= Trader Monthly =

Financial trader lifestyle magazine

Trader Monthly was a lifestyle magazine for financial traders founded by Magnus Greaves and Randall Lane. The headquarters was in New York City. The target audience of Trader Monthly was the financial community with an average income at or exceeding US$450,000 or net worth greater than $2 million. This included traders who worked at banks, hedge funds, exchange floors, proprietary trading companies, independent firms, private offices, insurance companies, asset management firms, energy firms, and other trading locales.

The magazine had a BPA Worldwide-qualified circulation of 106,710 subscribers and launched in November 2004. The target audience of the magazine was almost exclusively male. The magazine also had a UK edition with a circulation of 50,000.

The magazine contained articles which profiled traders and their strategies. Also contained were articles on high end real estate, cars, fashion, liquor, and gadgets. The magazine's slogan was "See It, Make It, Spend It."
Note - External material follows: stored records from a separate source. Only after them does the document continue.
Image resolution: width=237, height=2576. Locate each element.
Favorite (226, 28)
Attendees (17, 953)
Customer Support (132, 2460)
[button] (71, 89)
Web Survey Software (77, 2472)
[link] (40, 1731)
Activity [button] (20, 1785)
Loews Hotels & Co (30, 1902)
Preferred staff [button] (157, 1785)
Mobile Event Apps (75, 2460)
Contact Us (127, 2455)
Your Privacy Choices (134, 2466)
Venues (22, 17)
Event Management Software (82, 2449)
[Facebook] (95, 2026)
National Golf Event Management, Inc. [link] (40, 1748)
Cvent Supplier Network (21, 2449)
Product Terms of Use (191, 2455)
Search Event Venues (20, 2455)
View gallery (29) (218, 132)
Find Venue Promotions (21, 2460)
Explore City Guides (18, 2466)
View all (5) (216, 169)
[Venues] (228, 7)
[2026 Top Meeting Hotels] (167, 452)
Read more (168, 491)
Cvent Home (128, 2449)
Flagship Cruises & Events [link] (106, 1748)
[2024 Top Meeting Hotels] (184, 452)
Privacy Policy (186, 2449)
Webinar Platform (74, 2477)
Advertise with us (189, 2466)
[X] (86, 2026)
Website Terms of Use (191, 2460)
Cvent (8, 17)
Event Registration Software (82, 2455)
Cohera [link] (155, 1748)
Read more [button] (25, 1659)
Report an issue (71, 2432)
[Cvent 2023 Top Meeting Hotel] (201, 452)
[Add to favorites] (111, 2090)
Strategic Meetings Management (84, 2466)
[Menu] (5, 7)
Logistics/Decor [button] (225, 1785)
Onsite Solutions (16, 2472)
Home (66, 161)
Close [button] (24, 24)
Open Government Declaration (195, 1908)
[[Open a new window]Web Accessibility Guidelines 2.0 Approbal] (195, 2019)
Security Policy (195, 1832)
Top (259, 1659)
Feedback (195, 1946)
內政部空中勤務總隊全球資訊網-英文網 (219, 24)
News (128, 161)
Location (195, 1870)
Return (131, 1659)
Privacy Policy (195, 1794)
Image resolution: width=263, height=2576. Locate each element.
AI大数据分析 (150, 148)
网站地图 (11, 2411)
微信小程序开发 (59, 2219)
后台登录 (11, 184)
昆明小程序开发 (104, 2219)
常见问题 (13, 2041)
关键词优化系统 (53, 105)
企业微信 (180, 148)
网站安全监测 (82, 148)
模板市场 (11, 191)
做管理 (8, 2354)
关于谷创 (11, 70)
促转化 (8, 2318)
On February 3, 2009, the magazine's publisher ended Trader Monthlys operations.

On April 7, 2010, New York–based independent financial news provider DealFlow Media, Inc., announced the acquisition of select assets of DoubleDown Media including Trader Monthly, Dealmaker, and Corporate Leader magazines, amongst other Doubledown brands and products. Private Air was not included in this acquisition.